30 year amortization mortgage. Now what?

Hi there, my name is Shannon Lorenz. If you have seen the rest of our website you know we are a family business and my husband is the founder of LDL. Jason is an amazing contractor/craftsman and I am the organizer/number cruncher and I love real estate (which leads us to tonight’s post!). As a side note,  I am the one who does most of the blogging here on LDL, however, we also have guest bloggers and the posts are written about renovation, new home build and investing tips!

With all of the media hype about Vancouver’s real estate market, I wanted to talk about the changes in the mortgage industry and what this means to us in Vancouver and surrounding communities. I have been apart of the Real Estate Action Group led by Ozzie Jurock & Ralph Case off and on for 4 years now.  I love real estate and this is a super efficient way of being in the know of what is currently happening.

As many of us know, the last 5 years of being an owner in real estate has been a bit of a roller coaster ride in BC. If you were an owner in 2007, you could sell your house at a premium and even apply for a 40 year mortgage.  Now, in 2012 we are seeing 30 year mortgages (a reduction of 10 years!) and still have record low interest rates.

According to my latest Jurock’s Facts by Email , the newsletter quotes:

“There’s been a clear reduction in buyer demand in the three months since the federal government eliminated the availability of a 30-year amortization on government-insured mortgages,” Eugen Klein, REBGV president said. “This makes homes less affordable for the people of the region.” Well, yes, but clearly that cannot be the only reason.

New listings for detached, attached and apartment properties in Greater Vancouver totalled 5,321 in September up by 31.6 per cent compared to the 4,044 new listings in August 2012.

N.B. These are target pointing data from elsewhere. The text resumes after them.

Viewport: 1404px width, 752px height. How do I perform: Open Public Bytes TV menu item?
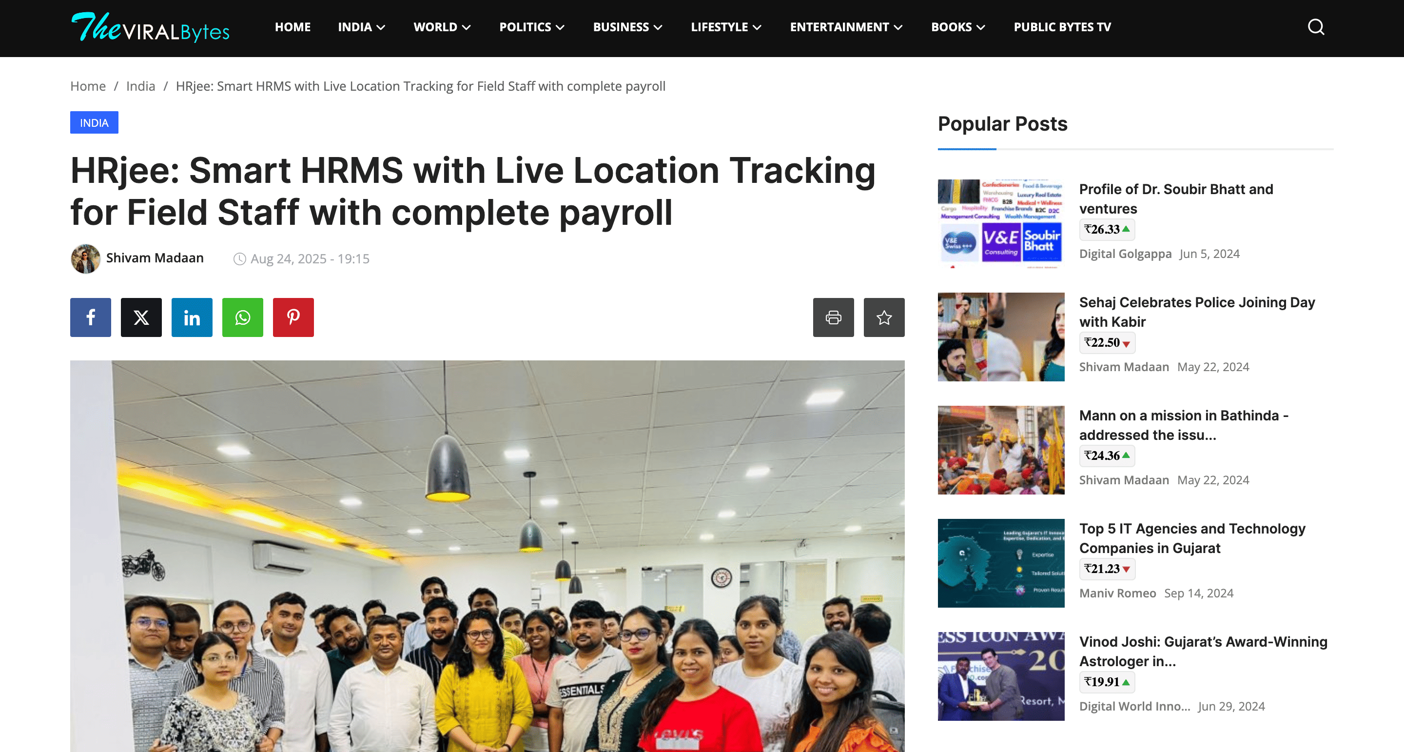[x=1062, y=27]
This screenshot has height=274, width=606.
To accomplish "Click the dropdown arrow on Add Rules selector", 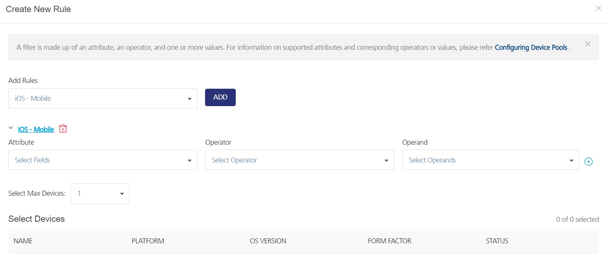I will [x=190, y=98].
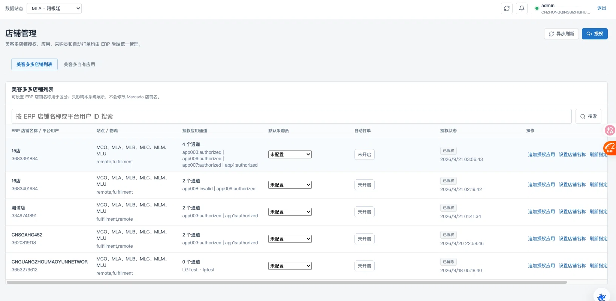Click the blue 授权 upload button
616x301 pixels.
click(x=595, y=34)
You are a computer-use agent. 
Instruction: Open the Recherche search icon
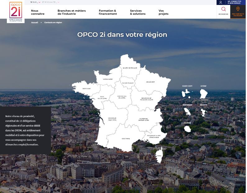223,10
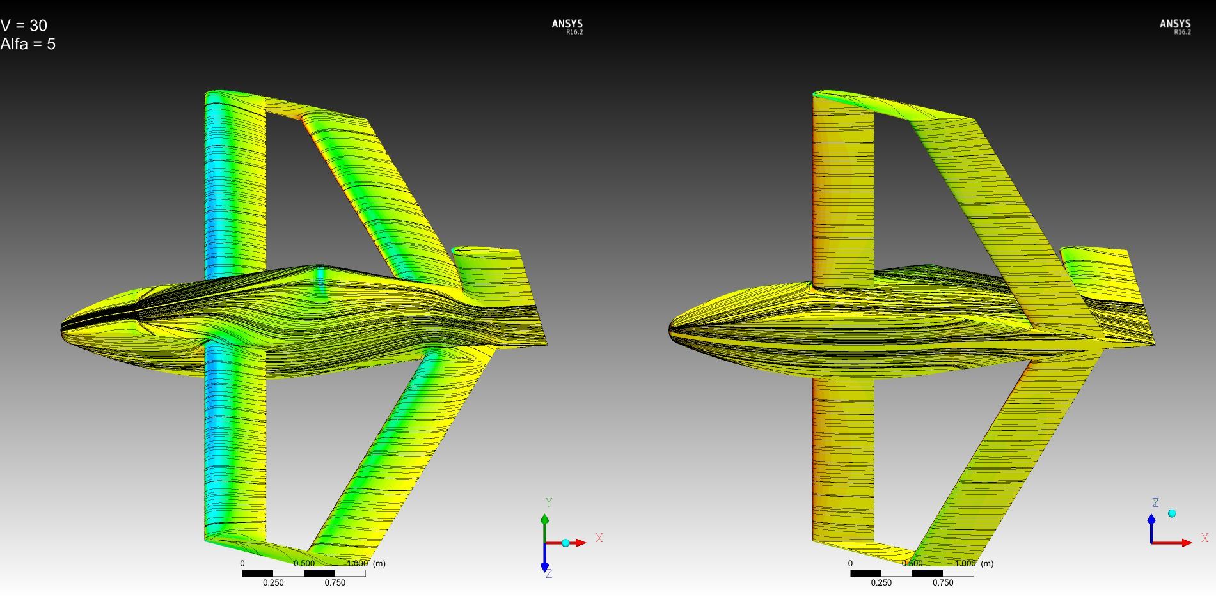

At 18,350, the total number of active listings on the MLS increased 14 per cent from this time last year.

“Today, our sales-to-active-listings ratio sits at 8 per cent, which puts us in a buyer’s market. This ratio has been declining in our market since March when it was 19 per cent,” Klein said. Indeed!

So what does this mean?! Is my house going down in value now?

Jurock goes on to explain his major points:

1. A quick look shows only a 3% decline in the overall price average (all properties between Lions Bay and Mission), yet when you look at February 2012 ($806,000) and May 2011 ($834,000) prices in September 2012 ($724,600) are down by 11% and 13.5% respectively.

2. New home sales (several over $3 million) distort the price average further.

3. The 30% decline in new condo prices likely reflects only the fact that developers are creating smaller units

4. There is a wide discrepancy between areas. Some area sales are down as much as 50% others much less so. Same with prices.

As we have said all year … no need to rush to buy but maybe a good time to make some offers is coming up. What to offer on? Watch your preferred area closely. Understand what is for sale, watch for price reductions, select a good realtor, make low ball offers. The ‘deal of a lifetime’ comes mostly in down markets.

Shannon says:

Being apart of this group has given me the ability to understand what a good or bad deal is when you analyze real estate investments.  Its given me the confidence to know how to properly ask questions and to understand what to look for when analyzing cash flows.  Its important not to panic and not to  get excited by hype, buy the deal because it makes sense to.  You can buy a good deal in a hot or dead market, its truly all about the deal you buy….don’t forget, negotiation is key. Good luck!

Do you have a real estate investing group that you attend to, and what has it taught you?